→ **AUFGABENSTELLUNG**:
Suchen Sie aus den folgenden Aufzeichnungen jede Zeile heraus, in der die Zeichenfolge „Instruction“ vorkommt, und schreiben Sie diese Zeilen ab. Groß- und Kleinschreibung sind dabei zu beachten.

━━━━━ AUFGEZEICHNETE DATEN ━━━━━

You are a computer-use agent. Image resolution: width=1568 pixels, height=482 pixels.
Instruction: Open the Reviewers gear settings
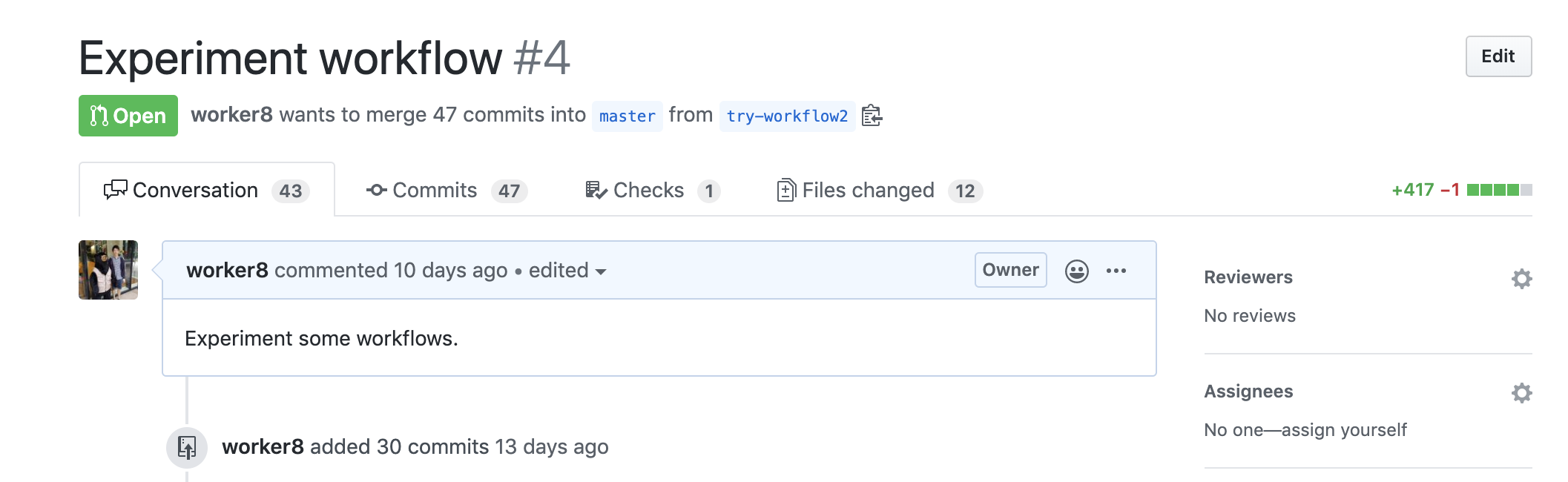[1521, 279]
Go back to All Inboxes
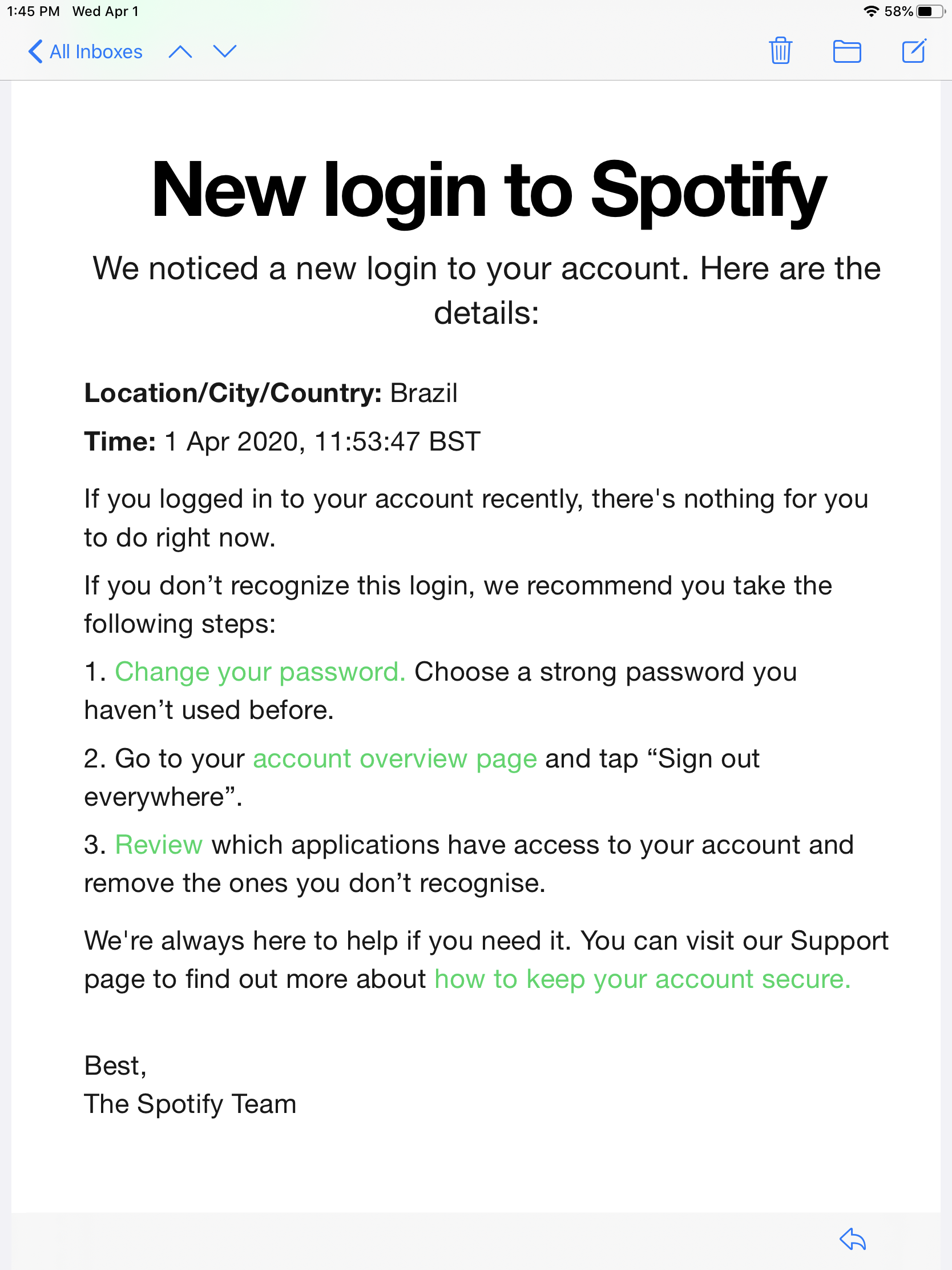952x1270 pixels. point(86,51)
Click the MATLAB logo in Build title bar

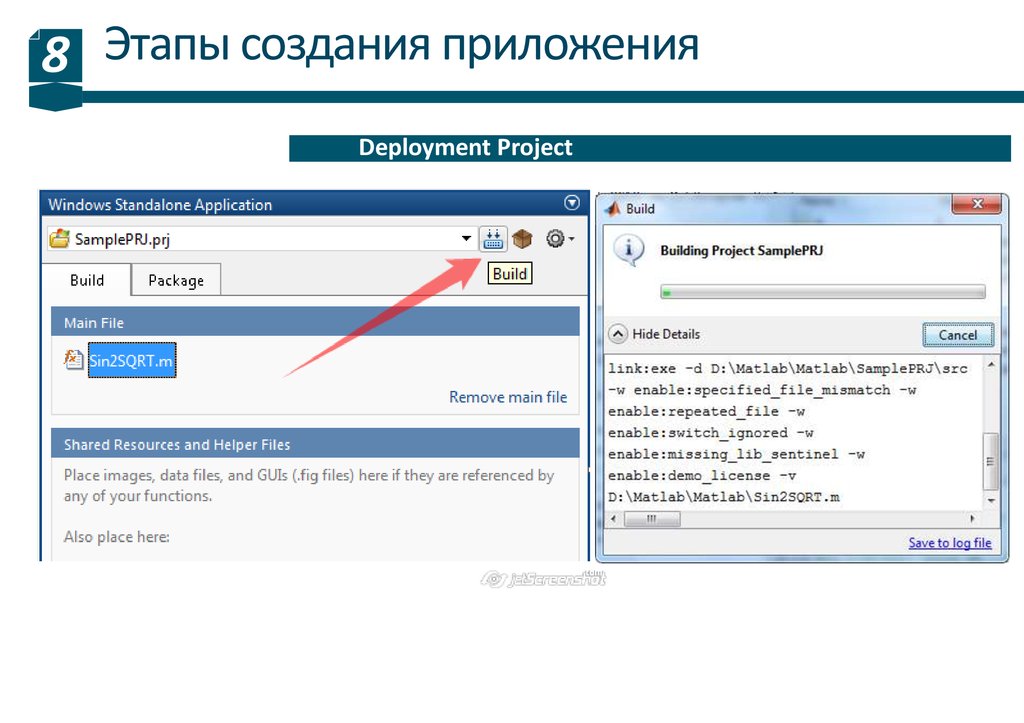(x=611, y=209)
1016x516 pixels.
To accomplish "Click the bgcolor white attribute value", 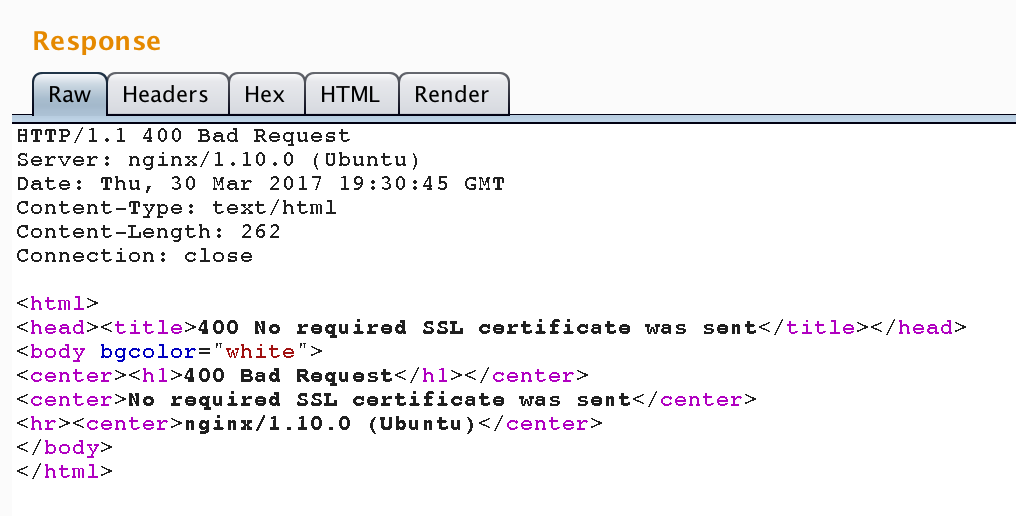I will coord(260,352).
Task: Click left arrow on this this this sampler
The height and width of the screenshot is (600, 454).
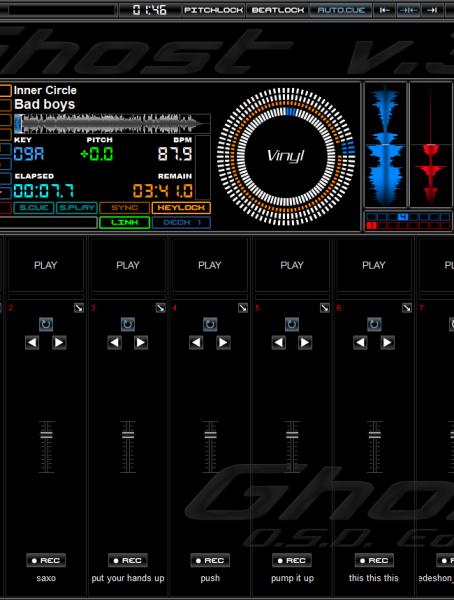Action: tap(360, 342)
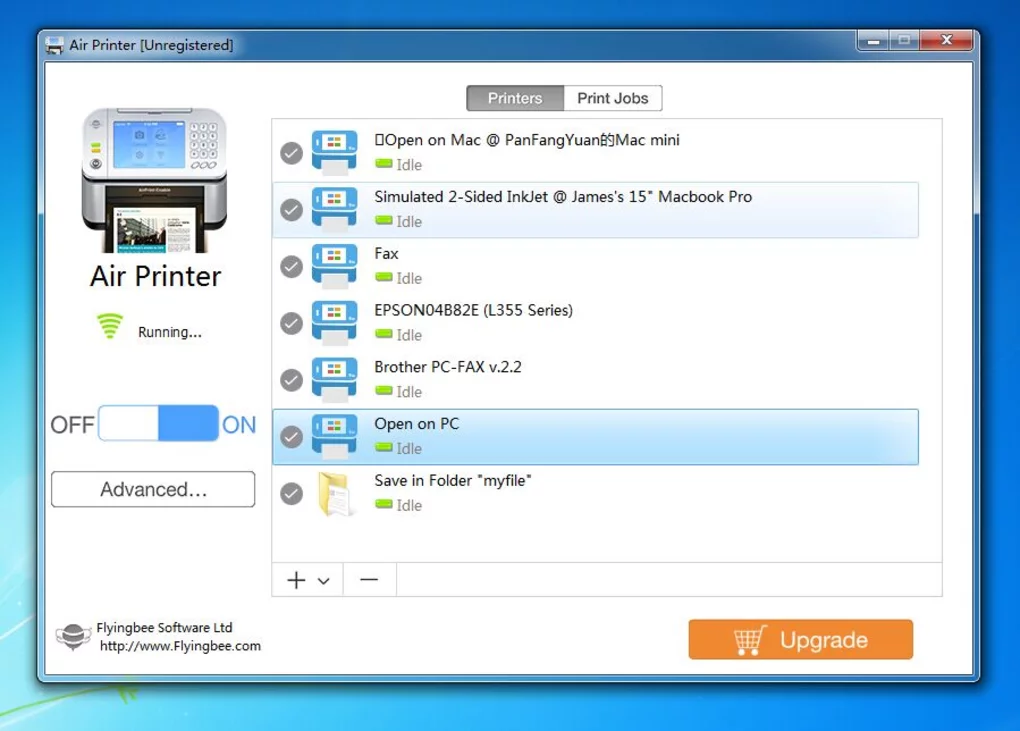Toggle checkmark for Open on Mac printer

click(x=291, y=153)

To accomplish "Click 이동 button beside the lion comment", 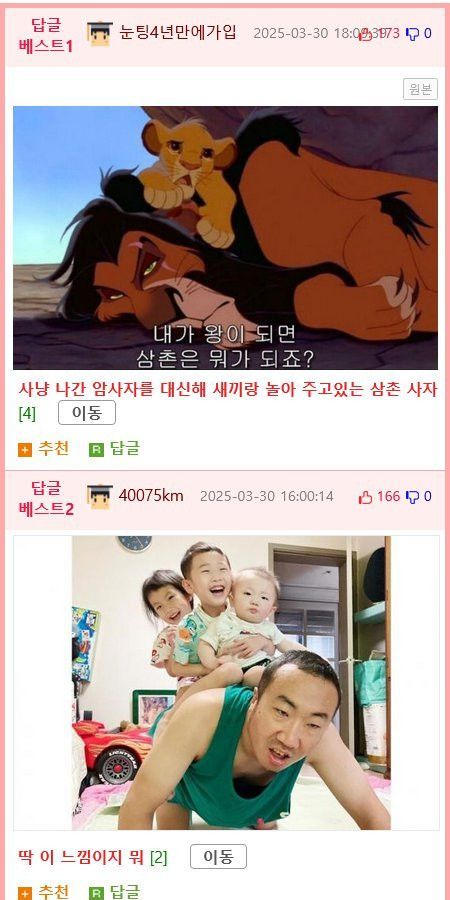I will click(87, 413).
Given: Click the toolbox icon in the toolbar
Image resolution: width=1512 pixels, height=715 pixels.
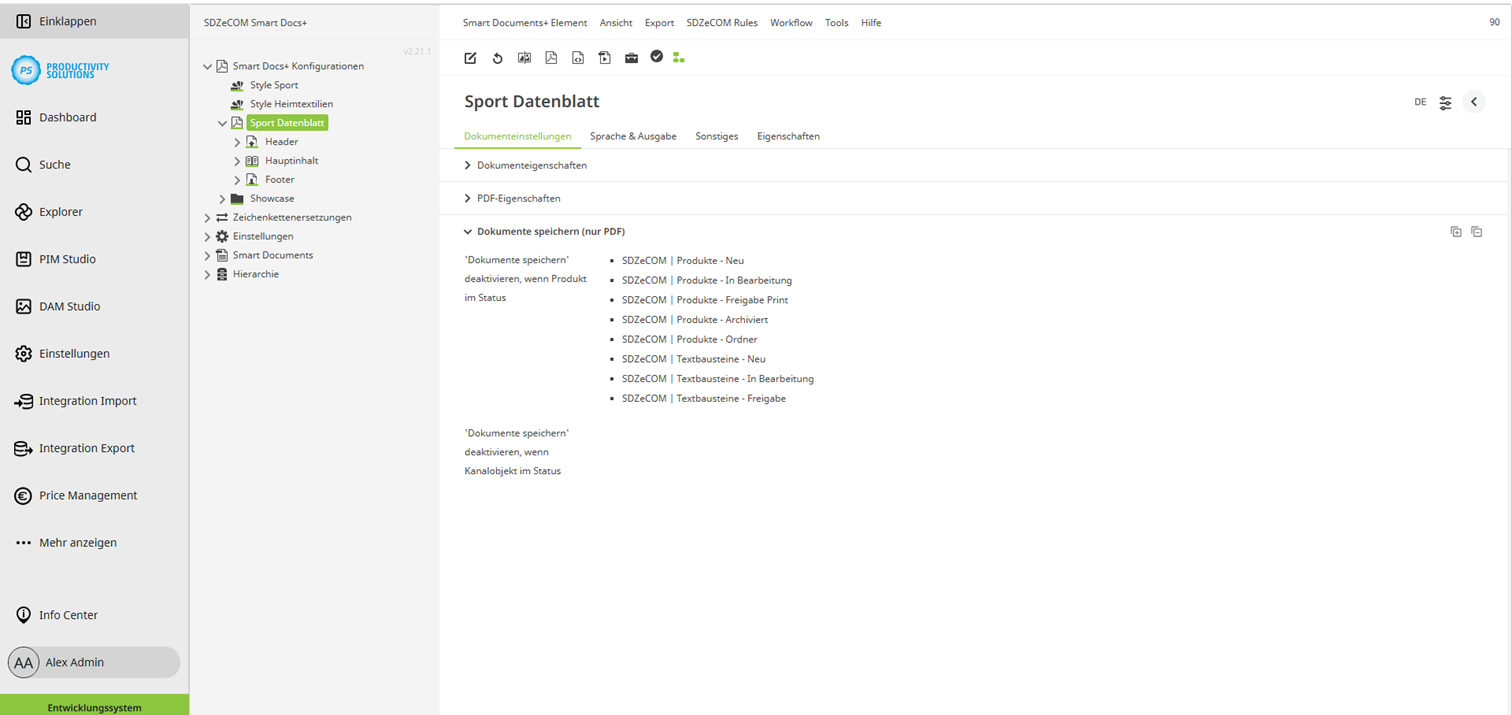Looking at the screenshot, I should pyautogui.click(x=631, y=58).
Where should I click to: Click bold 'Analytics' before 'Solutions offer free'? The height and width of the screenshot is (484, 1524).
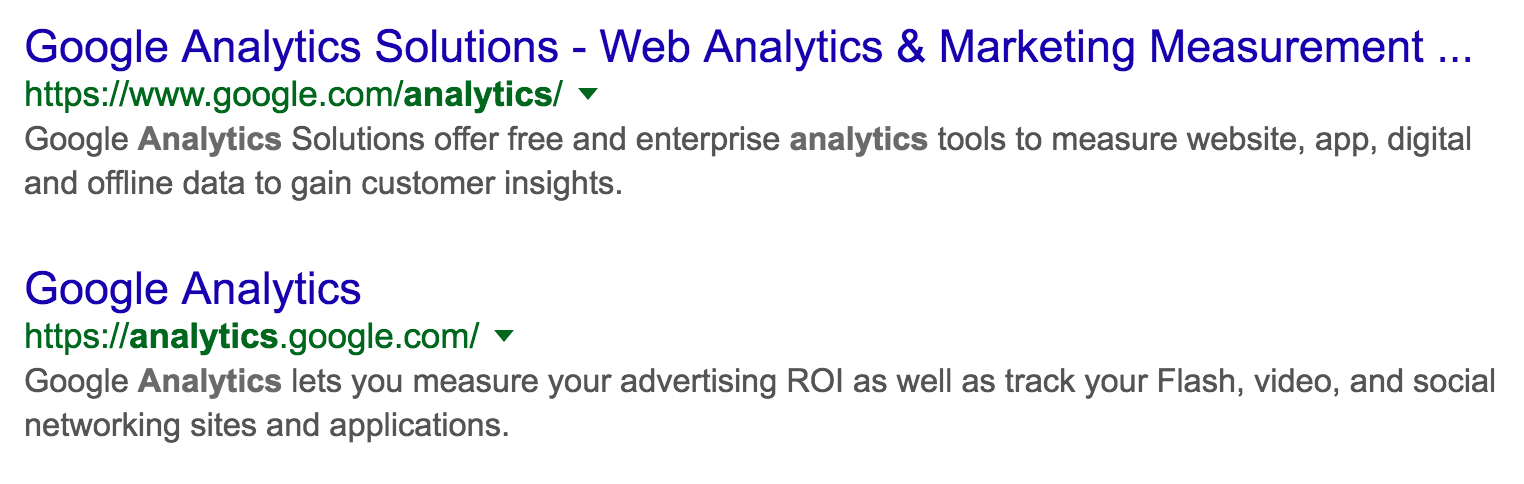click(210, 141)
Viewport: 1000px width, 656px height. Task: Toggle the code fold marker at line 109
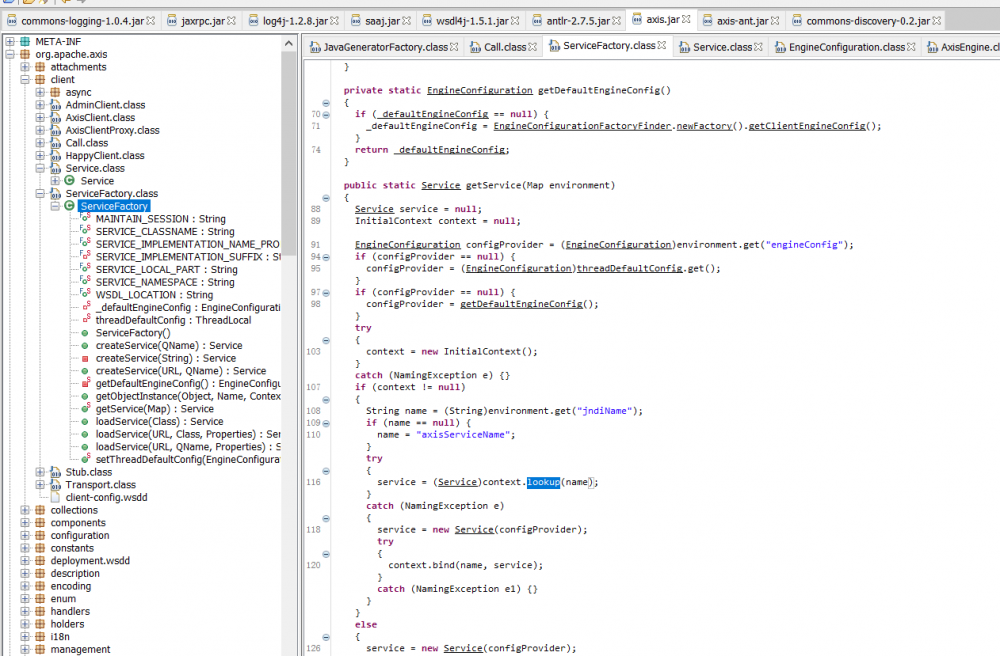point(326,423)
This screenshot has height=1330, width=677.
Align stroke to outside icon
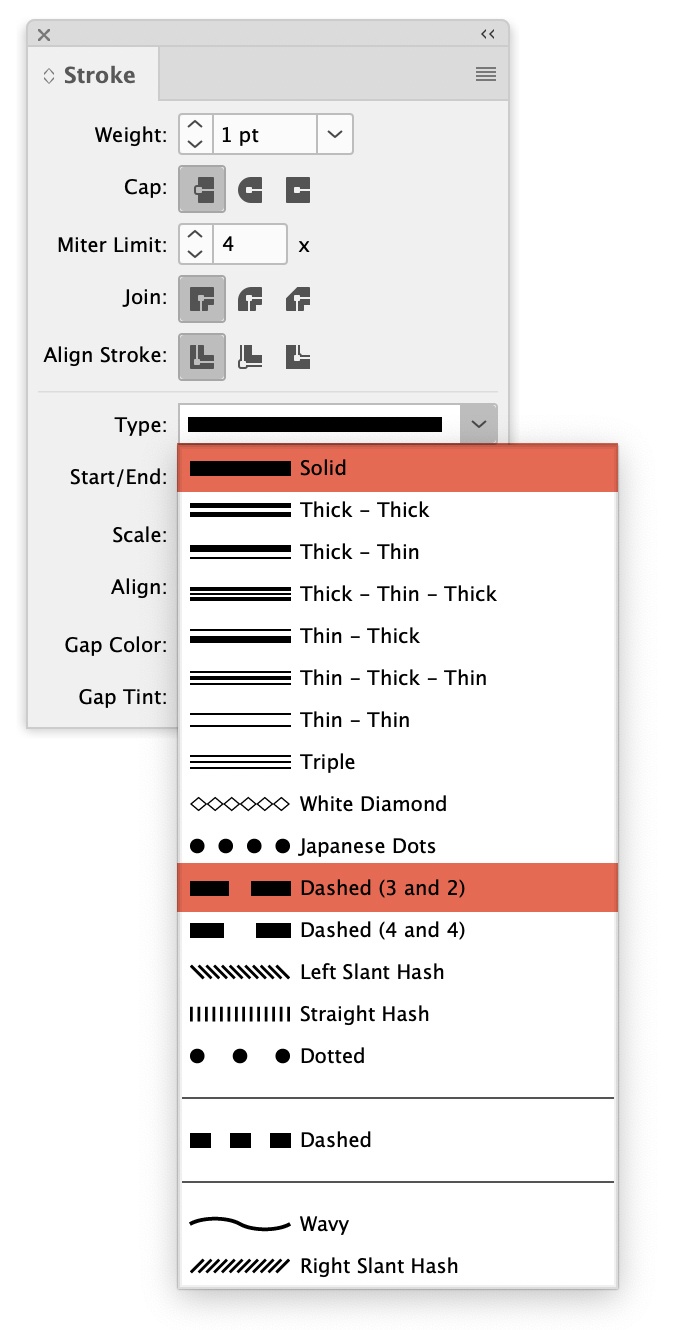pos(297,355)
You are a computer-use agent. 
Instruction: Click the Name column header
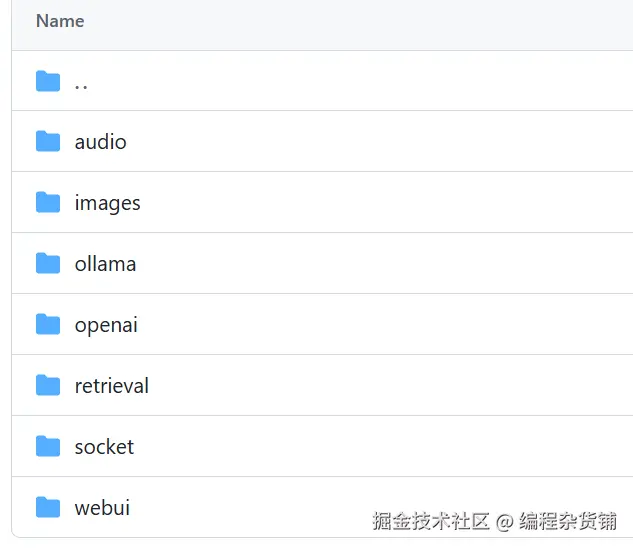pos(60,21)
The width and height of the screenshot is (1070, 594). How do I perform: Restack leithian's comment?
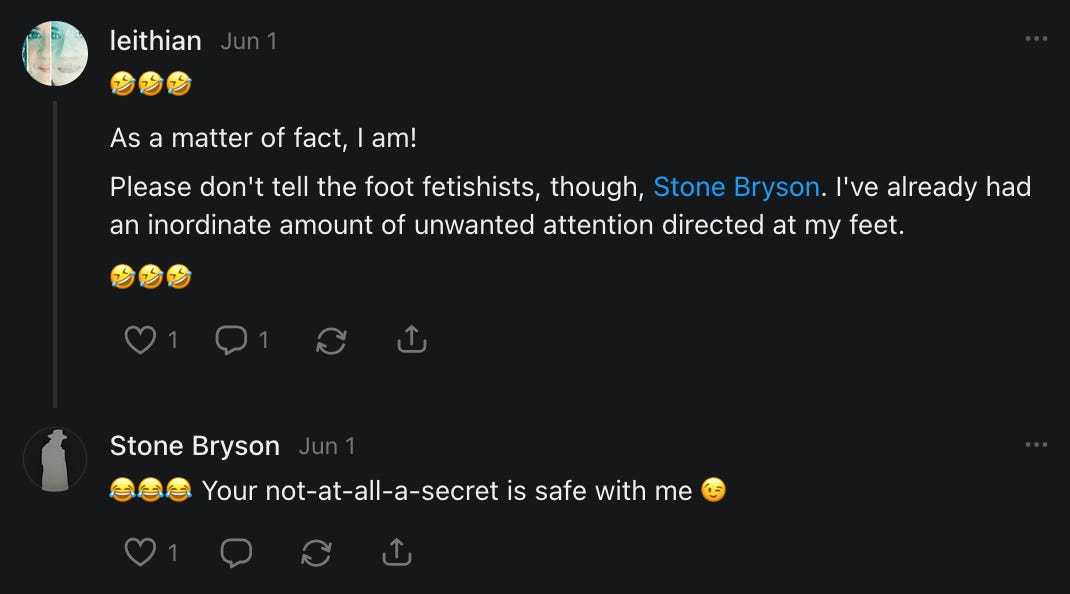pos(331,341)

━━━━━

→ **ENDERGEBNIS**:
Instruction: Open the Reviewers gear settings
Instruction: Click the Name column header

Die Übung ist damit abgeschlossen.